AIM: Write out the global monsoon passage word for word, from "What is the" up to and including "on millennial timescales.".

What is the concept of a “global monsoon” and how does it better explain the characteristics of monsoons?
The term “global monsoon” has been given to the dominant mode of the seasonal cycle of low-latitude rainfall and circulation, which is a circumglobal annual north-south migration of the tropical rainband. Rather than viewing the regional monsoons as independent circulations driven by land-sea contrast, this perspective views them as seasonal changes in the Hadley circulation and the latitude of the tropical rainfall, with larger amplitude migrations over land. This picture, where inter-hemispheric contrast is the primary driver, matches with the behavior seen in the paleoclimate record. The regional monsoons may vary separately year-to-year and appear independent, but they share similar dynamics and variability on millennial timescales.
What are some of the unresolved questions where additional research, data, or modeling is needed?

ENTRIES SUPPLIED:
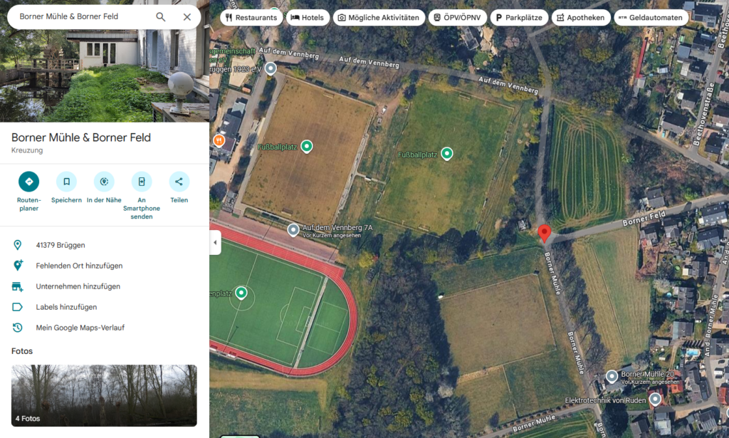This screenshot has height=438, width=729.
Task: Show Parkplätze on the map
Action: coord(519,18)
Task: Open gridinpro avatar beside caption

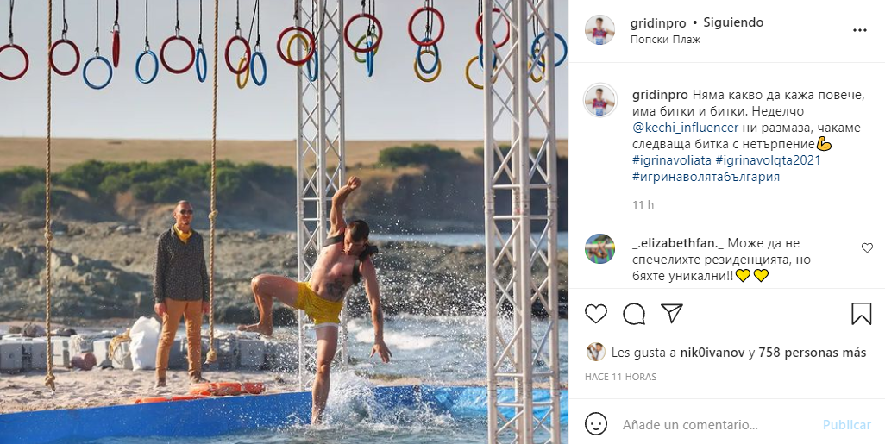Action: pos(599,100)
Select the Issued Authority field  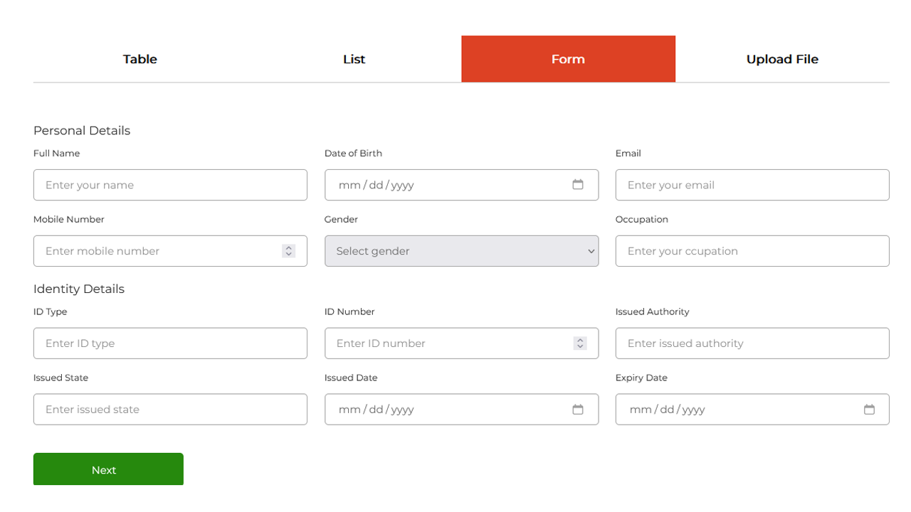752,343
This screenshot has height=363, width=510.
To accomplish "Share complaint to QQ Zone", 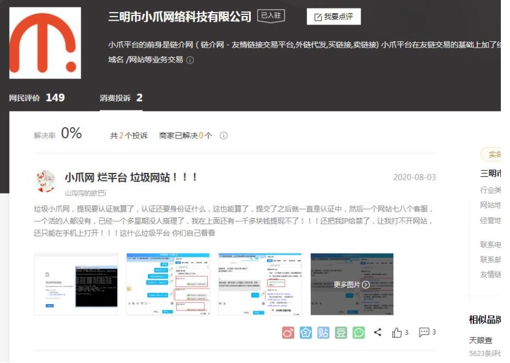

TASK ANSWER:
What is the concept of a “global monsoon” and how does it better explain the characteristics of monsoons?
The term “global monsoon” has been given to the dominant mode of the seasonal cycle of low-latitude rainfall and circulation, which is a circumglobal annual north-south migration of the tropical rainband. Rather than viewing the regional monsoons as independent circulations driven by land-sea contrast, this perspective views them as seasonal changes in the Hadley circulation and the latitude of the tropical rainfall, with larger amplitude migrations over land. This picture, where inter-hemispheric contrast is the primary driver, matches with the behavior seen in the paleoclimate record. The regional monsoons may vary separately year-to-year and appear independent, but they share similar dynamics and variability on millennial timescales.